Material shown —
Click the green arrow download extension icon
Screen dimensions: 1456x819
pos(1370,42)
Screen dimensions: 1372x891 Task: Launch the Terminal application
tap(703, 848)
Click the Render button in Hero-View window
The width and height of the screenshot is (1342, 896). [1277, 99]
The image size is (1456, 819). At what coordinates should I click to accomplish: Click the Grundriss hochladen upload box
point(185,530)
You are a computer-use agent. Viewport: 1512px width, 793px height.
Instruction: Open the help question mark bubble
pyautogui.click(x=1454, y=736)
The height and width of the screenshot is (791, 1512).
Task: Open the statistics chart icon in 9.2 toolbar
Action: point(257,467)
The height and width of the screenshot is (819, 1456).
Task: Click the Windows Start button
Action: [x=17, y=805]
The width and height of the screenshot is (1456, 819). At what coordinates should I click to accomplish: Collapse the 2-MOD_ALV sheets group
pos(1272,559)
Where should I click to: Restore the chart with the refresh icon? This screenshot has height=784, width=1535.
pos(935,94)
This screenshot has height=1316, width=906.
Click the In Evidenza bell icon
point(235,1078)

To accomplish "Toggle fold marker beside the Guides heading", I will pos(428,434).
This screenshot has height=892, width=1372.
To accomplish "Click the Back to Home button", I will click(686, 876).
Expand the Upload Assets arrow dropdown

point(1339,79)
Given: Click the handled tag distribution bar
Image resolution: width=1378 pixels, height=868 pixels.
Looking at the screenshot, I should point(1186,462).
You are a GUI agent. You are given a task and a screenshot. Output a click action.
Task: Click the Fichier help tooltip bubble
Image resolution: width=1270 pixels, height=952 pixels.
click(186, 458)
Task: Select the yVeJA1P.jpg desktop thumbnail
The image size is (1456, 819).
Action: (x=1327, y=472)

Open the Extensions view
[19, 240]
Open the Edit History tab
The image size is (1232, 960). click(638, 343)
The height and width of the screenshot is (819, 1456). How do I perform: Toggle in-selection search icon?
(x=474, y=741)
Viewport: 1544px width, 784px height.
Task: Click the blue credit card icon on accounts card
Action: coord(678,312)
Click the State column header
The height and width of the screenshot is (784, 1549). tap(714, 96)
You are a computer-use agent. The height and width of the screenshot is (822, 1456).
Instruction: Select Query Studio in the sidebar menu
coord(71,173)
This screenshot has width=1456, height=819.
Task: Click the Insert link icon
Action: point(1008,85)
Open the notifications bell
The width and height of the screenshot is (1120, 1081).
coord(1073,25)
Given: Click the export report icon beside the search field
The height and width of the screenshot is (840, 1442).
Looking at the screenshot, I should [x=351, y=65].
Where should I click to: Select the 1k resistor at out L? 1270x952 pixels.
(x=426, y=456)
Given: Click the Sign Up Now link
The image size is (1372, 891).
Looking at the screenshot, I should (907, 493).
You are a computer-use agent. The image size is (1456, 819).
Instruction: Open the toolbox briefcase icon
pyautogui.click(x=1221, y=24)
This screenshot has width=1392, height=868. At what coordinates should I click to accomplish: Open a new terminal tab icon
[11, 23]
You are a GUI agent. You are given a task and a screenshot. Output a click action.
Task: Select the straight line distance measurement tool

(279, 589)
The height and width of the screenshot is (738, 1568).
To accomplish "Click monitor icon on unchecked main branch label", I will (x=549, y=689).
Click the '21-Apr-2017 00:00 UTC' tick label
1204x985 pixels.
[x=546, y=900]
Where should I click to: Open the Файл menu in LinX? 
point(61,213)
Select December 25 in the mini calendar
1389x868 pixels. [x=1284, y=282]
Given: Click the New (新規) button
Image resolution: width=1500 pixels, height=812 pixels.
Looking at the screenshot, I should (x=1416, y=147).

Task — Wherever "agent" turns up in the records, copy the whole line.

Solution to this problem —
You are a computer-use agent. Viewport: 1512px width, 793px height.
You are a GUI agent. You are given a task and a screenshot. Output a click action.
You are a computer-use agent. The height and width of the screenshot is (822, 1456).
You are a computer-use agent. The image size is (1456, 819).
You are a GUI agent. You are given a task and a screenshot. Output a click action.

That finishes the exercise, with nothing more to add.